A benefit? I’d totally LOVE to have a p2w linkedln. Getting outshined by people who just bought a subscription! Nice!

when did I say that those who pay get exposure. That is unfair and would be contraversial. What premium would get you is custom branding for your rostats profile and custom background for your profile. For example, you can have a custom url for your profile, so instead of going to https://www.rostats.info/profile/{user id} you would go to https://www.rostats.info/{custom string here}. In no way will we ever offer anything that is P2W as that degrades our platform.

Thank you for telling us about the flaw with our website. This will be fixed ASAP as our users do have a right to know all the info being stored about them and how their info is being stored and used. We also should have a cookie banner, which hasn’t been added due to my negligence.

1 Like

Hello all, RoStats didnt comply fully to GDPR and we needed to register with the ICO to legally collect personal info so now we need to temporarily close rostats until this issue is fixed, the image below is what you will see when visiting the website currently, this is normal! Thank you for all the reports, and we’ll let you know when we’re back!

1 Like

“We mean all images you upload we can use to feature our users work in marketing and other events.”

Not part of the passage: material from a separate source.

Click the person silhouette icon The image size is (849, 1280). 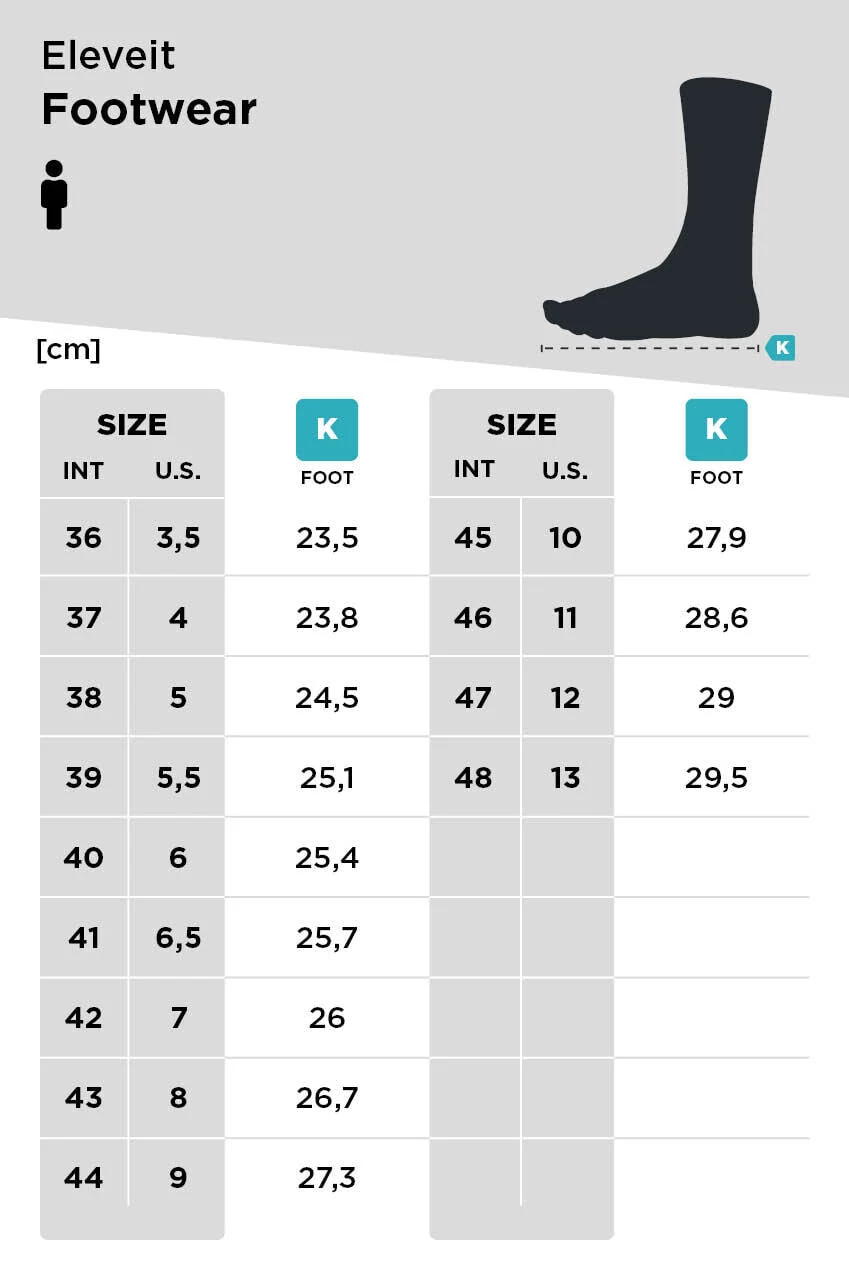tap(54, 195)
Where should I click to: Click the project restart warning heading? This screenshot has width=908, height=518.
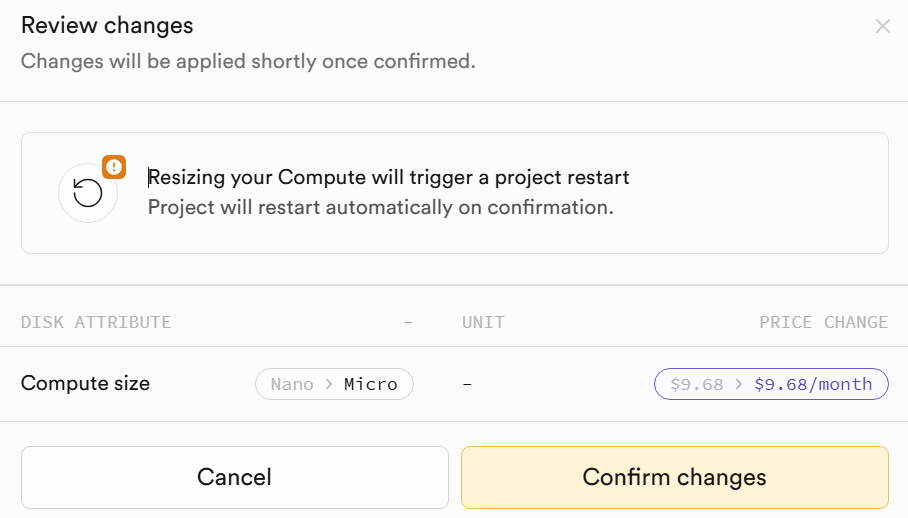click(x=389, y=178)
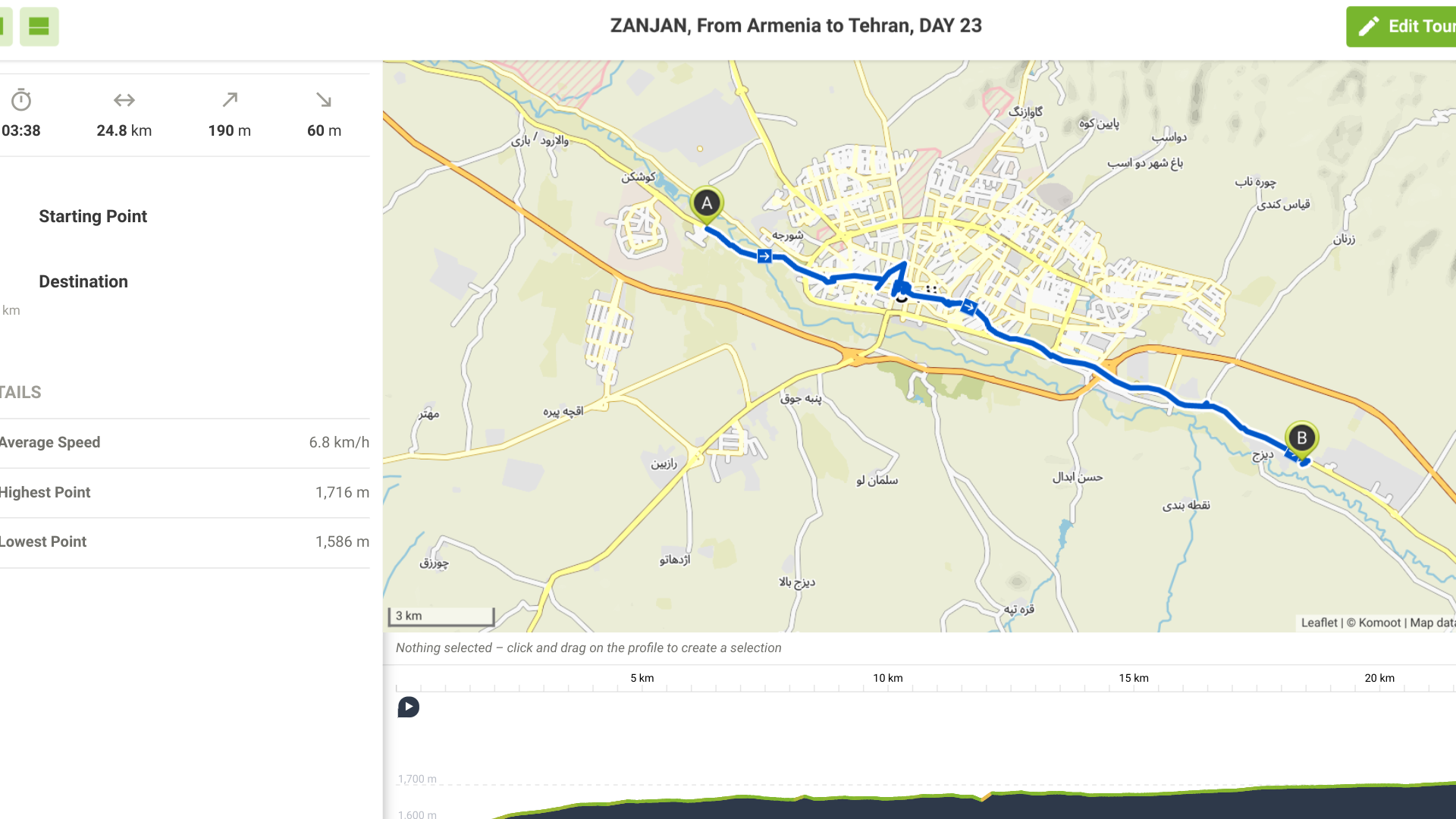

If you mean that, you should write that in the legal agreement, not on a forum where your word means nothing.

1 Like

The privacy policy says that in different words, I just explained it in simpler terms, so there’s no reason to change anything.

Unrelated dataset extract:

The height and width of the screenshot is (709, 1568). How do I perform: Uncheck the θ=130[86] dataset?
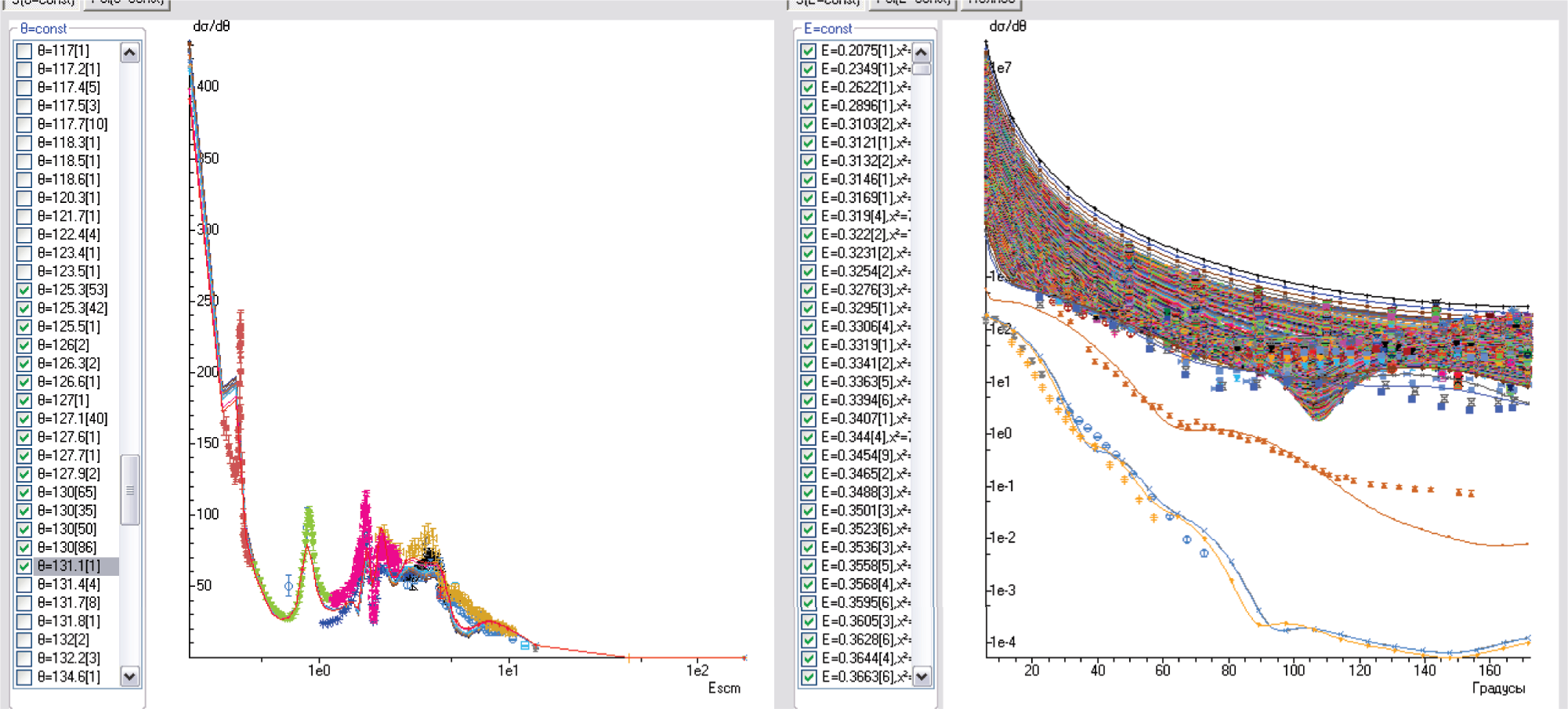[24, 548]
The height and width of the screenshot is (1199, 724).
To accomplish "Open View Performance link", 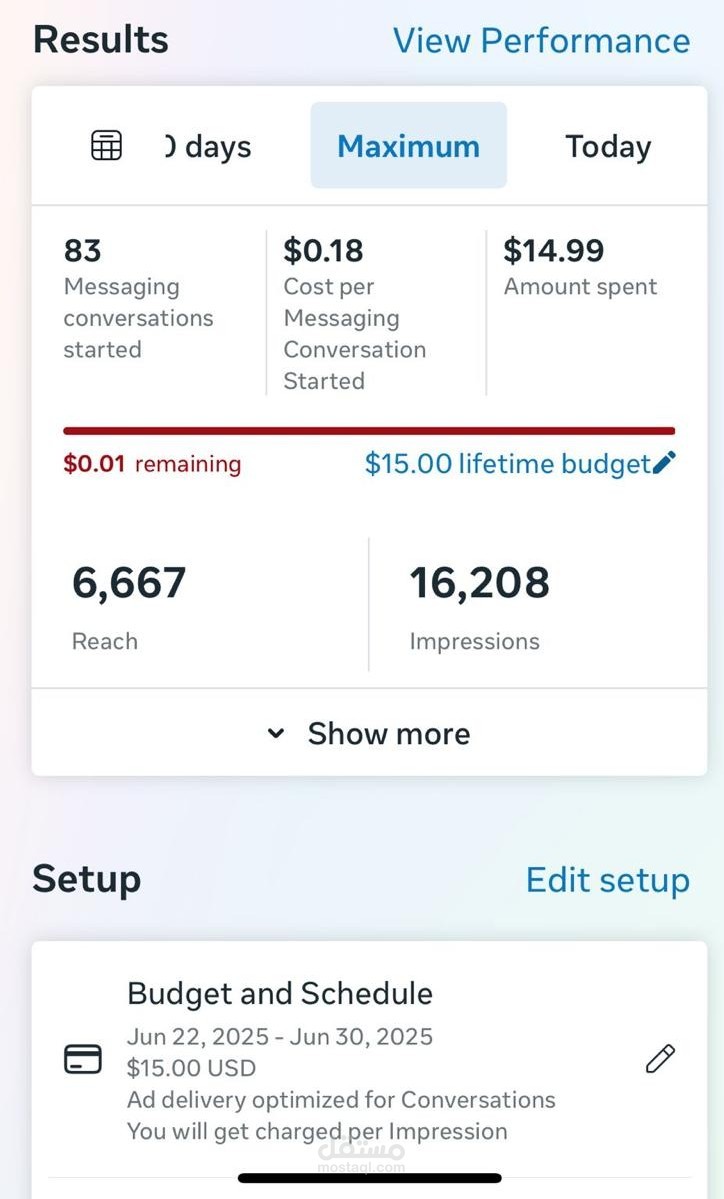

what that means is that we can use the images to benefit the website. We are currently using the images to create a new visual criteria for skill application readers. The authors of the images will be credited in the criteria and their images will be watermarked if they haven’t already been watermarked already.

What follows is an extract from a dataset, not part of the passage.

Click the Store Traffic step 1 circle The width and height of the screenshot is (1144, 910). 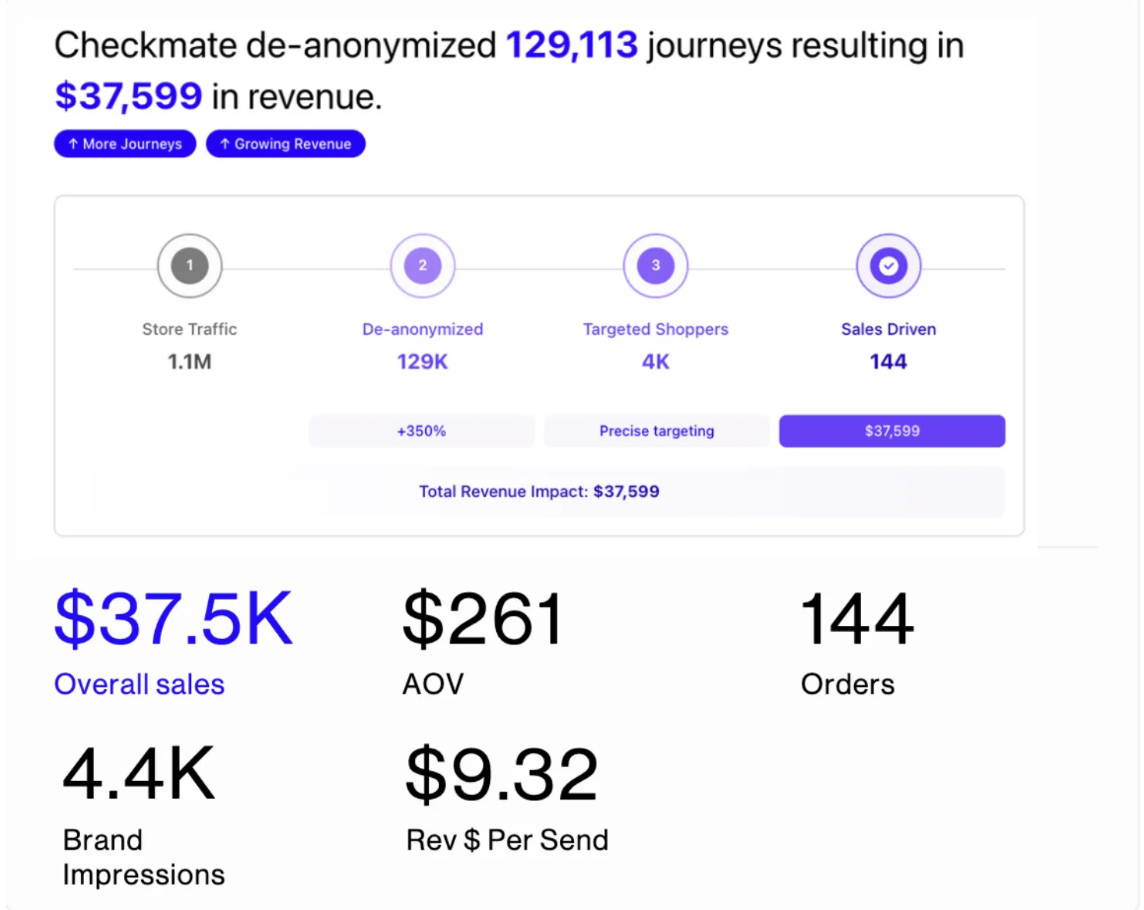pos(190,266)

The privacy policy says that in different words

Different words have different meanings. You also are not claiming the right to use intellectual property, only saying you’ll use it. In other words, you’re openly admitting to copyright theft, as you do not have the right to use those images or the ownership of them.

1 Like

If users agree to the terms and privacy conditions then they agree that they allow us to use their images in a way to benefit the platform. In no way shape or form is rostats claiming ownership of any images submitted via the skill application.

1 Like

Inorder to be legally allowed to use the images they give you, you need the rights to use their IP which you do not claim in ur privacy policy. All it needs is a “By uploading your files you grant RoStats the right to use the intellectual property of the images for …”

3 Likes

I’d recommend you getting a VPS or self-hosting (For the love of God, don’t use AWS if you can avoid it)
image

Also if people are talking about SSL/TLS encryption not being on your website, I’d suggest CloudFlare as it also offers DDoS protection (https://cloudflare.com/)
I recommend you turn on Flexible or Full (Don’t forget to also force HTTPS)

5 Likes

All of the issues you said were resolved, also we use heroku for hosting not AWS.

Platform as a Service =/= Infrastructure as a Service

Heroku is hardly considered a hosting service, just a glorified docker container with jacked up pricing.

1 Like

Ohhhhhhh, I see what you mean. I know Heroku uses AWS but you are also paying for the convenience that Heroku offers, Heroku does the setup for you and other menial stuff.

I believe your service is down again, image
What language you programming the handler in? Node.JS using ExpressJS?

1 Like

We’re still down, we haven’t re-released please wait for us to announce that we’ve re-opened.

Refer to this post: RoStats 》Stats For Developers (Roblox LinkedIn) - #160

Thanks,
Roman

Hey, I’d also suggest you get a StatusPage (like https://status.roblox.com/ or https://discordstatus.com/)
Statuspage | Atlassian is what many people use

1 Like

Good thought, but not plausible. If our site is down, it’s down. We would need another domain to handle the status page which won’t be happening at this time.